The movement of metal against metal in your engine can cause a great deal of friction and heat, which is tough on even the most durable metal parts. Metal-on-metal parts require a steady supply of high-quality motor oil to ensure that they stay in solid working condition and well-lubricated; this ensures that the parts will not deteriorate before their standard lifecycle.

The oil pump is located below the oil pan and utilizes a range of different pressures in order to deliver the oil to the different parts of the engine that cannot operate without it. This process lowers the temperature in the cabin interior and keeps heat from damaging the parts and allows them to operate smoothly by reducing overall friction. The pump is a heavy-duty workhorse, but still requires a bit of maintenance to keep it in top condition.

The most common types of oil pumps are rotary pumps and gear pumps. Here are a few things to keep in mind when looking for a reliable oil pump:

  • Rotary oil pumps: Rotary oil pumps are made up of two different rotors that mesh together: an inner rotor and an outer rotor. Oil is squeezed between the two rotors and forced back into the engine under pressure.

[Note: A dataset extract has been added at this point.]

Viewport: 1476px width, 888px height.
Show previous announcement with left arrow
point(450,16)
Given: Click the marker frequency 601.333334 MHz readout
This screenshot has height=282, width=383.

  • Gear oil pumps: Gear oil pumps work by utilizing two different gears; when these gears mesh together, the action of the teeth coming together forces the oil up and out, again under pressure, to the engine where it keeps everything well-lubricated.

  • New oil pumps: New oil pumps offer the best warranty from the manufacturer, but will set you back a pretty penny. These OEM parts cost up to several hundred dollars out of the box.

  • Remanufactured oil pumps: Remanufactured oil pumps are also available, and are generally of high quality. This option allows you to save a bit of money upfront, but you will need to be cautious and review the warranty to be sure the lower upfront cost isn’t offset by a short life-cycle for the part.

Keeping a highly-functioning oil pump on your car may be expensive, but it is the first line of defense for keeping your even-more-expensive engine running as expected.